I’m sorry to say that I would give this movie 1.5 out of 5 stars.
Well, that’s 2 hours I will never get back but this movie did give me pause….
As I was watching the movie, I could not quite understand why Jupiter didn’t seem to relish the idea that she was SPECIAL!
I mean, you are from a long line of alien royalty, you get to go into outer space, be in a space ship….you even OWN a planet!
Wow! Except for bad aliens trying to kill you, what’s not to be excited about?
There are some days when I wake up and think “there must be some mistake…I AM destined to do great things, right? So, how come my life seems so boring?”
It’s like when I saw a trailer of the new movie “Fantastic Beasts and Where to find them”. Jacob,the Muggle, sums it all up when he wistfully says “I want to be a Wizard.”
I mean, who wouldn’t want to be a wizard or own a planet?
In thinking about this some more, I think it’s not about being grateful. I wake up grateful everyday and I thank my lucky stars that I am alive, I have a roof above my head and food to eat, have a family who loves me, I live in a country which doesn’t have a bully as its leader, I could go on and on…
No. This is not about being grateful.
This goes much deeper.
It is about feeling SPECIAL.
Hmmmm…Interesting.

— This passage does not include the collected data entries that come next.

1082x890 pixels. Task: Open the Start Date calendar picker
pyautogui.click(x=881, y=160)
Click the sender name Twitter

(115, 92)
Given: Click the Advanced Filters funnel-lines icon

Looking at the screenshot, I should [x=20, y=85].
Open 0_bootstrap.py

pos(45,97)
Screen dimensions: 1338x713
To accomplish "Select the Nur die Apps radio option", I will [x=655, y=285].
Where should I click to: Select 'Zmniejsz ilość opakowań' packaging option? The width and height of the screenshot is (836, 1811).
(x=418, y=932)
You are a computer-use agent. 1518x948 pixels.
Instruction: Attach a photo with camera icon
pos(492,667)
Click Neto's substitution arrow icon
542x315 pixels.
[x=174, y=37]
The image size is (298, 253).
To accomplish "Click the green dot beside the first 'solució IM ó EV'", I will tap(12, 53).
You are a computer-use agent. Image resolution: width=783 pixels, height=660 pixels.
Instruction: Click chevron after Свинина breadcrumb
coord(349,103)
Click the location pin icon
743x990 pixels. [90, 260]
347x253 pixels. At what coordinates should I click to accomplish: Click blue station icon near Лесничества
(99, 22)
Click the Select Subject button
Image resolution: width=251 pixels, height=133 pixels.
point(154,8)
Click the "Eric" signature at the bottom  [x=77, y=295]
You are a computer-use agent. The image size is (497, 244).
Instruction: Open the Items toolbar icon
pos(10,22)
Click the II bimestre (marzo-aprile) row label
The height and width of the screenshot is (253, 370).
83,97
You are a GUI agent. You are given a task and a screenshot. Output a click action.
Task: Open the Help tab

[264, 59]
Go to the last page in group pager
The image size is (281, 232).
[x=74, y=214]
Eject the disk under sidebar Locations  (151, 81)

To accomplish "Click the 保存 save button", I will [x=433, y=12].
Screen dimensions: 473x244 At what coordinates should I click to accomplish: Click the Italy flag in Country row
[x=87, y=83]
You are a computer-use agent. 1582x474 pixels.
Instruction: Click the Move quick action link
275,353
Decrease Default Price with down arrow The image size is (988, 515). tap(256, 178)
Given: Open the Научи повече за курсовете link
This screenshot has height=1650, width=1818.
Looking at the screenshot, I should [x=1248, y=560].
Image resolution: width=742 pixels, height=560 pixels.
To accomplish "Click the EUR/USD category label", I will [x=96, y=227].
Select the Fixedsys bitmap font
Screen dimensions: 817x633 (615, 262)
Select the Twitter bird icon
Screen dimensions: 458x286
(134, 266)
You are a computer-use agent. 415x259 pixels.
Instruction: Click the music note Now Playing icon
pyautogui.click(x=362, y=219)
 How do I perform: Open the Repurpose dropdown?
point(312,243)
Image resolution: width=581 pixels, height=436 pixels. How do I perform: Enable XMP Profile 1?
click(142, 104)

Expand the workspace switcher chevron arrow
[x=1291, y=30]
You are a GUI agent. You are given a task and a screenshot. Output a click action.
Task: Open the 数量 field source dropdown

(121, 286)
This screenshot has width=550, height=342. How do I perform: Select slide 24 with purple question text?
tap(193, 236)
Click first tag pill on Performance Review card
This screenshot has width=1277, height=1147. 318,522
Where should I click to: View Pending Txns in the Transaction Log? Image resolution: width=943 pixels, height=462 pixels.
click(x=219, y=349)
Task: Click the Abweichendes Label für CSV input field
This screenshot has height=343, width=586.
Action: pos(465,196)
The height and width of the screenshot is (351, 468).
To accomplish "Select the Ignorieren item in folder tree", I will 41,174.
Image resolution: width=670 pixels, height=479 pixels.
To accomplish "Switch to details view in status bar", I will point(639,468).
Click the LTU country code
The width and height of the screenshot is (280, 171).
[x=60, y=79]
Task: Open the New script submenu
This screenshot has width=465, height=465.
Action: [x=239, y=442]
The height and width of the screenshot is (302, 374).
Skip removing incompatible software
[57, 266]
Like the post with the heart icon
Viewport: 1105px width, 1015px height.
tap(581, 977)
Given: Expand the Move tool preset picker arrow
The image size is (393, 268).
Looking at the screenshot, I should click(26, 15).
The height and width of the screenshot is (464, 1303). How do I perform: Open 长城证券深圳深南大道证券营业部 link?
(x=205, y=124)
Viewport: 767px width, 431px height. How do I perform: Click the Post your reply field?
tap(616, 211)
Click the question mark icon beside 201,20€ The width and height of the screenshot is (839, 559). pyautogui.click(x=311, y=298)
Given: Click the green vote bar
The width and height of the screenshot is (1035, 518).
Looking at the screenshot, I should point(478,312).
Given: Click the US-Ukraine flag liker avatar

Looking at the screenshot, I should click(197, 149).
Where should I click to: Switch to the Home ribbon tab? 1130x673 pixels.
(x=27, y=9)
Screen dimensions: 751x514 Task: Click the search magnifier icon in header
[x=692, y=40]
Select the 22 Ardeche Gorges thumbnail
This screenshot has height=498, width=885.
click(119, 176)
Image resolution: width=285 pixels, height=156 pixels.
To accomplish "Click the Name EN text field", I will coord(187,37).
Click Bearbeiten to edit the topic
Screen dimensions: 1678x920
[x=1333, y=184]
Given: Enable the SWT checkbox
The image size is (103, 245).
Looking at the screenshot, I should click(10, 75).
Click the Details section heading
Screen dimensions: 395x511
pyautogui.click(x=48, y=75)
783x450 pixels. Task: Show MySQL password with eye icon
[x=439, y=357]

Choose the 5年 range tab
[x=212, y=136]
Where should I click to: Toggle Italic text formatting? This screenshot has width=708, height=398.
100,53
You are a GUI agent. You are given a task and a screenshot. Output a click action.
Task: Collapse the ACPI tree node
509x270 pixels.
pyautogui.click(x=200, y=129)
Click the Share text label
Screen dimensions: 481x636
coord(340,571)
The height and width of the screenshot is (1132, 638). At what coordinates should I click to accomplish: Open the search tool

I’m thinking there is some deep deep insecurity buried somewhere in my psyche that I need to look at the next time I meditate.
…or maybe, I am again overthinking everything and as I learned in my mindfulness practice that this feeling shall pass…impermanence.
It was just a silly movie, after all.
At any rate… Live long and prosper.
Have a good weekend everyone!!
PS: I STILL wish I was a wizard….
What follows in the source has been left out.